We next applied BEADS to remove bias from H3K4me3, H3K9me3, and H3K36me3 ChIP-seq data. Because a factor of interest might have a true binding preference for AT- or GC-rich sequences (e.g. H3K36me3 is enriched on exons, which are also GC-rich), using the entire set of ChIP-seq reads as we did for input control data could cause either over- or under-correction. Therefore, we attempted to separate the reads into two components, potential enriched regions and background, and used only background reads for estimating GC bias. We defined sequence reads as background if they did not overlap regions of potential enrichment identified using a peak calling program [(20
); see ‘Materials and Methods’ section]. After deriving GC correction factors from background reads, we applied the correction to the entire set of ChIP sequence reads. Therefore, an AT or GC preference for factor enrichment would not affect estimation of GC bias in the sequence data set. After BEADS normalization of H3K4me3 ChIP-seq data, the TSS peak was still present, as expected, but the exon peak disappeared (c and d). Similarly, H3K9me3 enrichment on exons was removed by BEADS normalization, but enrichment on silent genes was maintained (Supplementary Figure S5
). In contrast, exonic enrichment of H3K36me3 was still observed after BEADS normalization (e and f).

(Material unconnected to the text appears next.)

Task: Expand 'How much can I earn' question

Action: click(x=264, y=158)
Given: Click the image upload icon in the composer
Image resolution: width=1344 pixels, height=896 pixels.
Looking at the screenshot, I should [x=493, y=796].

We found that generation of the background data set was relatively insensitive to over- or under-identification of peak regions (Supplementary Figure S7
). In addition, deriving GC correction from only a subset of sequence reads did not introduce apparent artefacts. Using only reads in the H3K4me3 or H3K36me3 background regions to calculate GC correction factors for input sequence data yielded similar results to using the entire set of input sequence reads (Supplementary Figure S8
). However, we found that use of the correct average library fragment size is necessary for effective bias removal. Under- or over- extending read lengths led to the generation of artefactual patterns (Supplementary Figure S9
We also tested the effect of BEADS normalization on the distributions of two proteins with punctate binding patterns: DPY-27, a component of the C. elegans
dosage compensation complex that has been shown to bind specifically to foci on chromosome X (23
), and BLMP-1, a C. elegans
transcription factor (26
). Similar to raw H3K4me3 ChIP-seq data, raw DPY-27 and BLMP-1 ChIP-seq data showed an unexpected enrichment on exons in addition to the sharp peak detected on known binding sites (Supplementary Figure S10
). After applying BEADS normalization to the data set, the expected peaks on chromosome X foci for DPY-27 and on binding sites of BLMP-1 were still sharp and high in magnitude, whereas the unexpected exon peaks were removed (Supplementary Figure S10
We have demonstrated that BEADS removes systematic biases present in high-throughput sequencing data. Before normalization, raw input sequence and ChIP data sets showed artefactual enrichments not reflective of true biology. After BEADS normalization, these enrichments were removed, but previously documented enrichments determined by other methods (such as ChIP-chip or qPCR) remained intact. Bias correction was thus essential for the analysis of these ChIP-seq data. Furthermore, when factor enrichments are low, false signals from systematic biases are likely to dominate. However, we note that since BEADS uses ‘background’ reads to derive GC correction factors, it is difficult to apply to data sets where background reads cannot be easily identified (e.g. nucleosome or RNA-seq data).
We expect BEADS to be useful in other applications of high-throughput sequencing besides ChIP-seq. For example, BEADS normalization could aid the detection of genome copy number variations, where bias in the distribution of mapped sequence reads could mask or enlarge differences in copy number. Bias correction using BEADS might also improve the performance of peak-calling algorithms.